Your discipline and personal circumstances will influence what goes on your list, but in addition to asking for a competitive salary, your list may include such things as office location and square footage, research-related equipment, computing hardware and software, an ergonomically appropriate office chair, appropriate teaching load, travel funds, professional-society dues, summer salary, moving allowance, administrative support, employment for a spouse or partner, a spot in the campus child-care center, and parking. A competitive retirement plan and reasonably priced and comprehensive health-insurance options should also be on the list.

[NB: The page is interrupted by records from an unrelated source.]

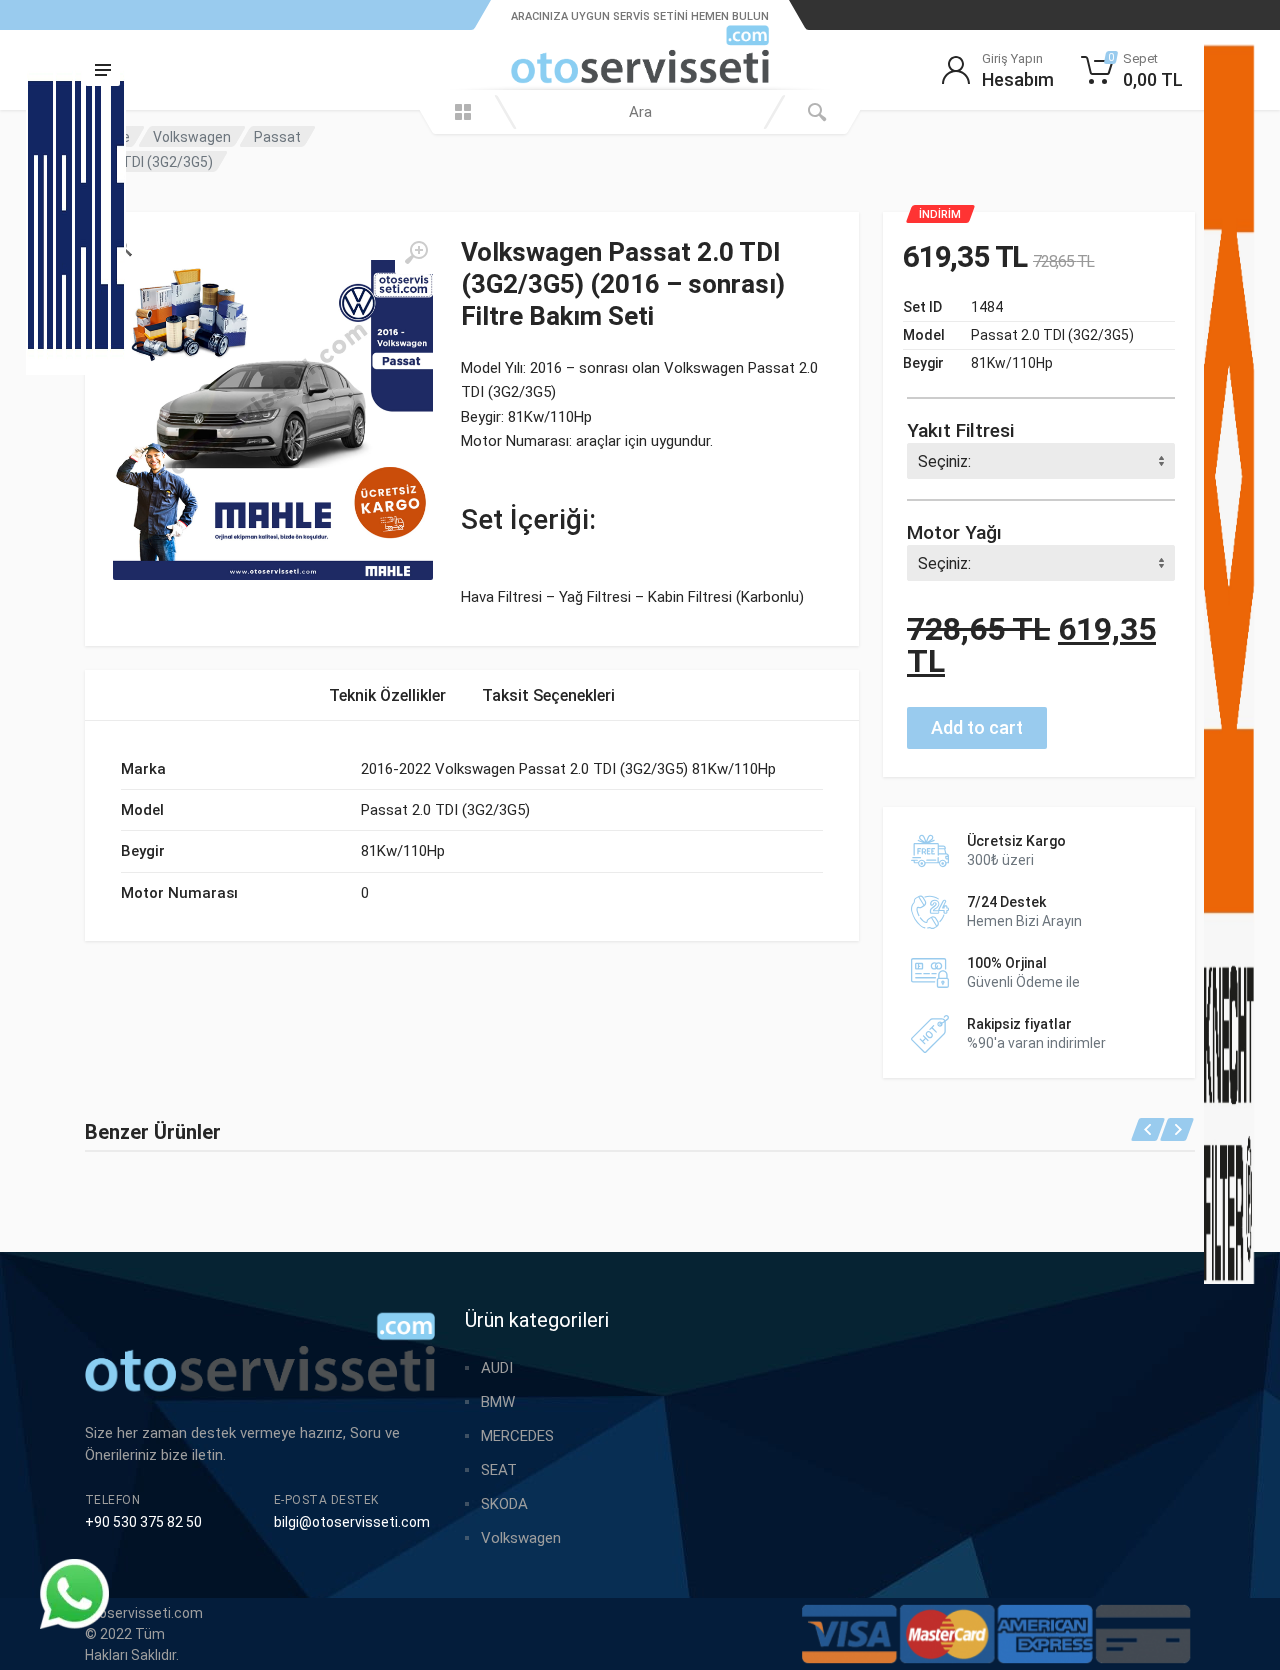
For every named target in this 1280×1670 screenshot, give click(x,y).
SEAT (499, 1470)
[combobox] (640, 112)
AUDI (497, 1368)
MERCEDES (517, 1436)
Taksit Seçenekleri (548, 695)
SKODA (504, 1504)
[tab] (387, 695)
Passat (277, 137)
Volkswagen (192, 137)
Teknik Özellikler (387, 695)
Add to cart (977, 727)
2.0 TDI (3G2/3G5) (156, 162)
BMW (498, 1402)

“There’s not much difference between health insurance and retirement plans,” some may claim. “Those items can’t be deal breakers.” Don’t be so sure. One of my colleagues was excited about a new position that would come with a $20,000 salary increase—until she learned that her health-insurance premiums would increase by more than 500 percent and there was a one-year wait to join the retirement plan, which turned out to be far less robust than what she was currently receiving. When she did the math, she determined that the move would not provide the financial boost she had envisioned.
Teaching loads can be another source of disappointment. In most institutions, teaching loads can vary from year to year, so it’s possible to sign on expecting to teach two courses a semester only to be assigned four once you’ve been around for a while. Paying attention to departmental workload norms and getting expectations in writing is essential.
Some of us find asking for what we need to be stressful or even distasteful, and we may be reluctant to seem overly demanding by insisting on a protracted and detailed negotiation process. It doesn’t have to be that hard and can be facilitated by providing your negotiation partner with a written list of items for consideration. “I’ve made a list of items for us to review. I’ll send it to you now and perhaps we can go over it later this week.” Having the list in writing somehow makes it feel less personal.
What strategies have you used to negotiate a competitive hiring package? Have you ever made faulty assumptions about what you would be receiving?